In one letter, written during the time of the Blair government, he questioned: “Has the UK body politic ever been so comprehens­ively lice-ridden and devoid of effective opposition – apart from the BBC and other quality media?”

Once, in a lighter mood, he praised Cardiff City’s Scottish goalkeeper, Neil Alexander and suggested we “wouldn’t hang on to Earnshaw for much longer”, before reverting to the usual vitriol about the people who shared his cloistered world and how he hated being denied an internet presence and a blog of his own.

It was two years before he wrote again, enclosing a copy of his book, The Gates of Janus, in which he analysed the motives and methods of serial killers including John Christie and Ted Bundy.

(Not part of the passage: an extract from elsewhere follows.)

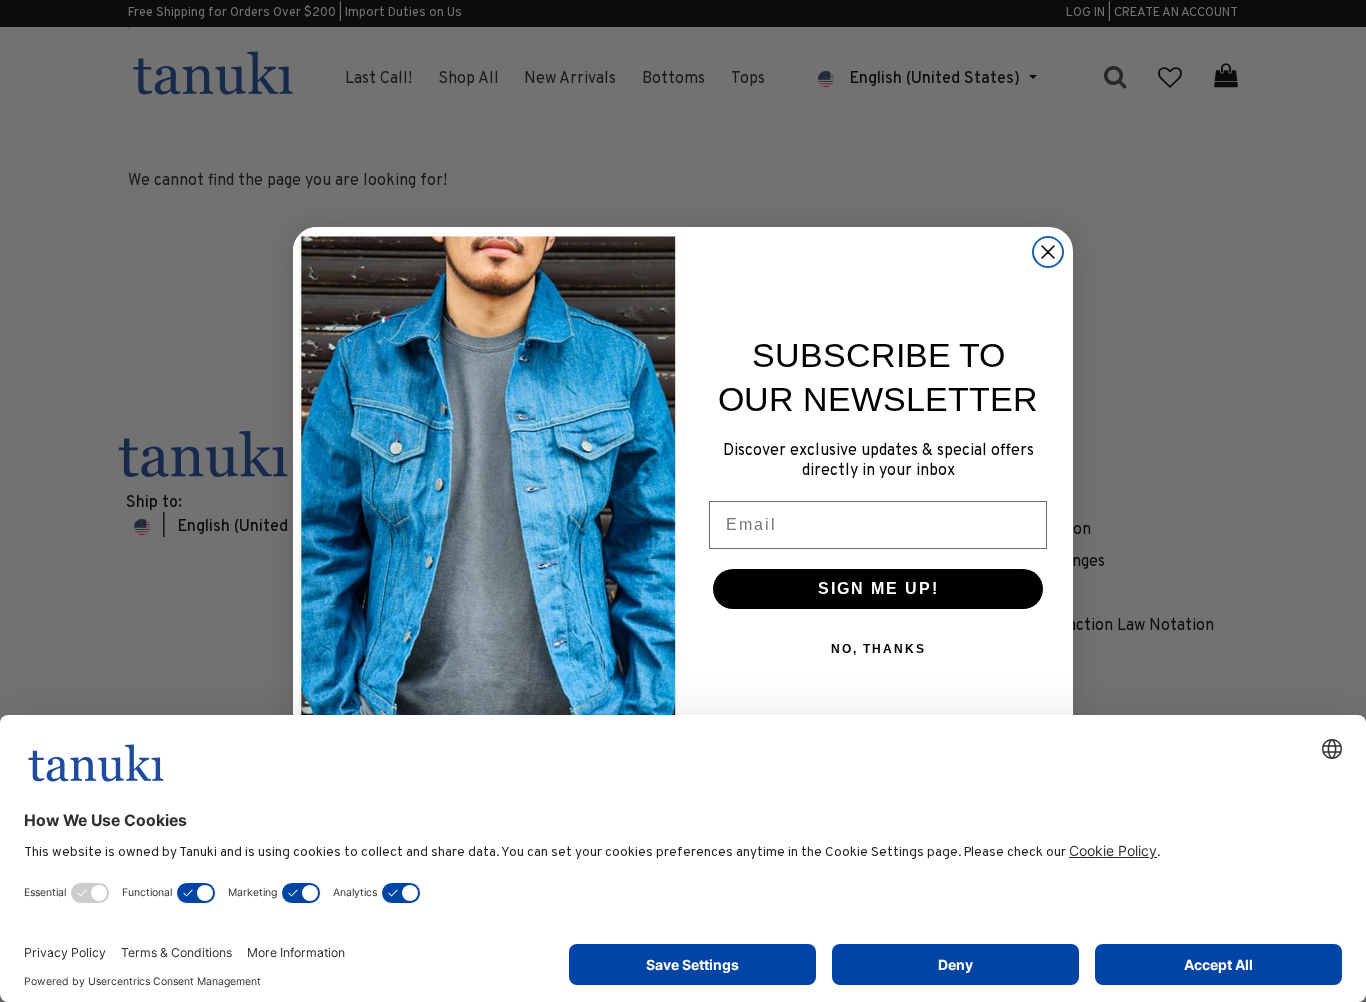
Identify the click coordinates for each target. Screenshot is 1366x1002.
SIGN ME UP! (878, 588)
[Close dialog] (1048, 252)
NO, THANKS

The letter stated he was tired of people exploiting “a 73-year-old skeleton who has been locked up for 50 years” calling such people “parasitic scavengers”.

A further letter followed, days later, furious this time about a TV drama in which actor Andy Serkis had portrayed him as “nothing more than a pantomime villain” and claiming he had been misquoted throughout Lord Longford’s book about Hindley.

He called it a “Silence of the Lambs rip-off” which “spiced up a pedestrian rehash of ancient tabloid stew”.

But mostly it centred around his desire to be allowed to starve himself to death.

It was cancer and not starvation that finally killed Brady.

He spent his last few weeks in palliative care being fed ever greater doses of pain relief.

The last words of the last letter he sent to me were “beyond redemption”.

In keeping with Brady’s skewed view of the world he was referring not to himself, but to those who were treating him.